Each one of them will have us believe that us ordinary mortals have been brainwashed by the writers of Blackadder goes Forth that the war was futile.
To the uninitiated, Blackadder was a comedy show where the last episode of each series ended in a blood bath. The writers of the show knowing some of the veterans of the war were still alive decided to go for a more poignant conclusion.
No history was rewritten. You know that from the poetry written by actual soldiers who fought in the war.
Jeremy Paxman is the first out of the blocks with his part polemic take on the Great War. Little is said about the causes of the war apart from a sentence: 'The Kaiser wants to invade Russia and France and hasn't responded to Britain's 11-00 pm deadline.'
Paxman does not give us an in depth analysis of each battle of the war, the slaughter, trench warfare or even inform us as to why many people thought it would be all over by Christmas.
Paxman refuses to enter the argument that other historians have made that the Generals knew the war was going to be only won by sacrificing thousands and thousands of men in the battle field.
What we get is a bite size history lesson digestible to a BBC1 audience of a human take on the war. We see how ordinary people were affected by the war, how many volunteered to fight, how the propaganda machine was cranked up so people would join up.

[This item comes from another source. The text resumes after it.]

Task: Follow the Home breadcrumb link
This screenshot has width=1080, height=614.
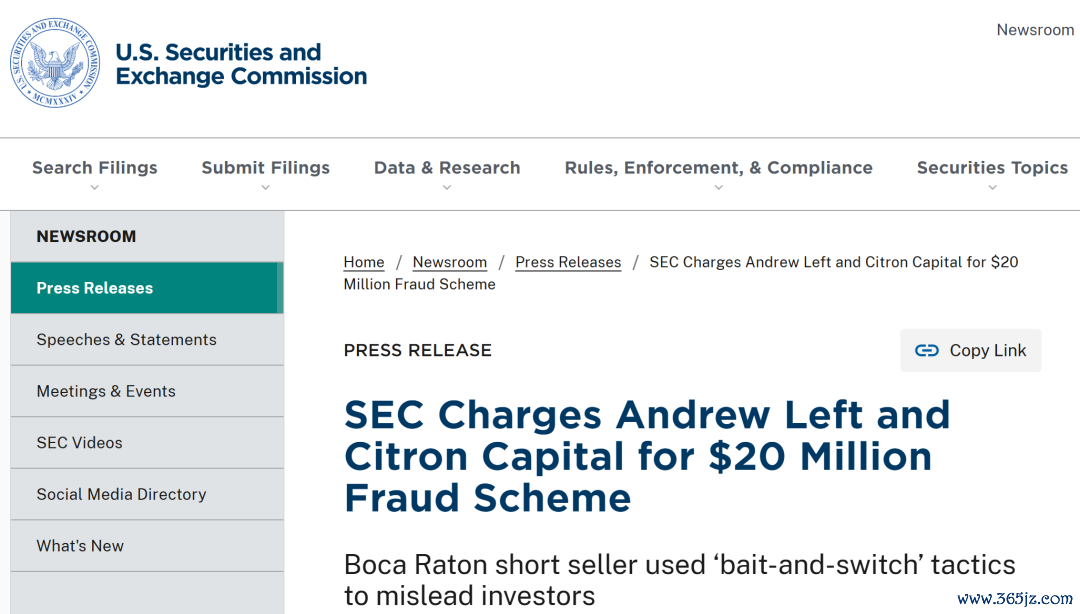Action: [364, 263]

We do hear stories of the war being fought in the trenches, the social and economic effect the war had in British society during and after the war. We see the heart rendering development of modern plastic surgery as disfigured soldiers are made to look more palatable.
In the final episode we see a funeral service of some soldiers found in a foreign field and we see Paxman talking to their relatives who convey how real the war is to them even a hundred years later as a circle is closed.
It is a contextual history series, some of the stories were offbeat or felt inconsequential. I am sure it not the final word on the subject.